The voltage dependent Sodium Channel Nav1.9, is expressed preferentially in peripheral sensory neurons and has been linked to human genetic pain disorders, which makes it target of interest for the development of new pain therapeutics. However, characterization of Nav1.9 pharmacology has been limited due in part to the historical difficulty of functionally expressing recombinant channels. Here we report the successful generation and characterization of human, mouse and rat Nav1.9 stably expressed in human HEK-293 cells.
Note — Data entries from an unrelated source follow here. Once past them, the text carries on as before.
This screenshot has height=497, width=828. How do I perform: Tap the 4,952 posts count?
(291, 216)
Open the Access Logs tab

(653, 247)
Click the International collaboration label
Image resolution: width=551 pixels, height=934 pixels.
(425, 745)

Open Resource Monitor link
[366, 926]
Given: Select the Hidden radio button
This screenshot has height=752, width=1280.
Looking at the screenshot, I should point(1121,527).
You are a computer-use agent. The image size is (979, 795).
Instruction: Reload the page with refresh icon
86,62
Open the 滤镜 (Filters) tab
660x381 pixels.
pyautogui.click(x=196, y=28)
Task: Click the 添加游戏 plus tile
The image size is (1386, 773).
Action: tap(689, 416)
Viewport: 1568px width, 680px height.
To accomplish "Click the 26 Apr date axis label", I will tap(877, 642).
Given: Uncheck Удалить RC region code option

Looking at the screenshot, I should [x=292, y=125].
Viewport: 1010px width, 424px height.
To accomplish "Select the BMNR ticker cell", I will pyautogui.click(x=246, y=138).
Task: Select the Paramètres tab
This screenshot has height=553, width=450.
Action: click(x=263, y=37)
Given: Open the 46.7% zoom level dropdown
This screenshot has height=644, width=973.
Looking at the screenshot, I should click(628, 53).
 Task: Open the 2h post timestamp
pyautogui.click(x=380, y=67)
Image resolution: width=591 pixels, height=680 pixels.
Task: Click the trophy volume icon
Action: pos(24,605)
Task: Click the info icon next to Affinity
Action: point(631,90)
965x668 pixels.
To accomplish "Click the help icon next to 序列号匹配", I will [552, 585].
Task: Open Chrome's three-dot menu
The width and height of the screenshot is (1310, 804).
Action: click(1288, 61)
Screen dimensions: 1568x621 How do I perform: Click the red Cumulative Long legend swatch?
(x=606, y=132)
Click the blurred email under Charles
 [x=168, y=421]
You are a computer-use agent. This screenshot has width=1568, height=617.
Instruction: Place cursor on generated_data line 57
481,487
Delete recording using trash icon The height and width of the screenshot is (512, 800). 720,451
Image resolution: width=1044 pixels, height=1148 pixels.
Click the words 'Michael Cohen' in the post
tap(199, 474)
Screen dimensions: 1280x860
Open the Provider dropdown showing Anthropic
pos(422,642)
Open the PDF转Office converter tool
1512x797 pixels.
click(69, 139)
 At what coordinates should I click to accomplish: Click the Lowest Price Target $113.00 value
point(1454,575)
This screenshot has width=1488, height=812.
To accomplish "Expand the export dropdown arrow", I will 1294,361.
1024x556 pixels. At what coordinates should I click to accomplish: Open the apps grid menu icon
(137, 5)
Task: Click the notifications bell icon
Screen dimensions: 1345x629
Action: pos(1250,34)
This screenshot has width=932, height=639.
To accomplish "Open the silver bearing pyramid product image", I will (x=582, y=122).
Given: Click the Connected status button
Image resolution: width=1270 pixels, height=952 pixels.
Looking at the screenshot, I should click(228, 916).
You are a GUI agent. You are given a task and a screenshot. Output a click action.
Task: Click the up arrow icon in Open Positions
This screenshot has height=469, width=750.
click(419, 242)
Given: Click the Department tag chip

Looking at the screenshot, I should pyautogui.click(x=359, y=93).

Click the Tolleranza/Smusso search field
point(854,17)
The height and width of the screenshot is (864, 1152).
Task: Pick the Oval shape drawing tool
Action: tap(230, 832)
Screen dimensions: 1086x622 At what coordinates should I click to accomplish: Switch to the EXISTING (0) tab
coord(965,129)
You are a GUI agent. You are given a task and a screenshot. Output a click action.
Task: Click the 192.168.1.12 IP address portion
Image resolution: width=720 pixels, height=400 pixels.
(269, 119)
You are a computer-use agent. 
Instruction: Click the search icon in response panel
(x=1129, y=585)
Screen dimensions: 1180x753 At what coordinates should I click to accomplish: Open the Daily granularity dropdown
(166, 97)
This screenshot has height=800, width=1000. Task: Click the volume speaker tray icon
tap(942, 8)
These cells exhibit slowly activating and inactivating inward Sodium Channel currents that have characteristics of native Nav1.9. Optimal functional expression was achieved by coexpression of Nav1.9 with β1/β2 subunits. While recombinantly expressed Nav1.9 was found to be sensitive to Sodium Channel inhibitors TC-N 1752 and tetracaine, potency was up to 100-fold less than reported for other Nav channel subtypes despite evidence to support an interaction with the canonical local anesthetic (LA) binding region on Domain 4 S6. Nav1.9 Domain 2 S6 pore domain contains a unique lysine residue (K799) which is predicted to be spatially near the local anesthetic interaction site. Mutation of this residue to the consensus asparagine (K799N) resulted in an increase in potency for tetracaine, but a decrease for TC-N 1752, suggesting that this residue can influence interaction of inhibitors with the Nav1.9 pore. In summary, we have shown that stable functional expression of Nav1.9 in the widely used HEK-293 cells is possible, which opens up opportunities to better understand channel properties and may potentially aid identification of novel Nav1.9 based pharmacotherapies.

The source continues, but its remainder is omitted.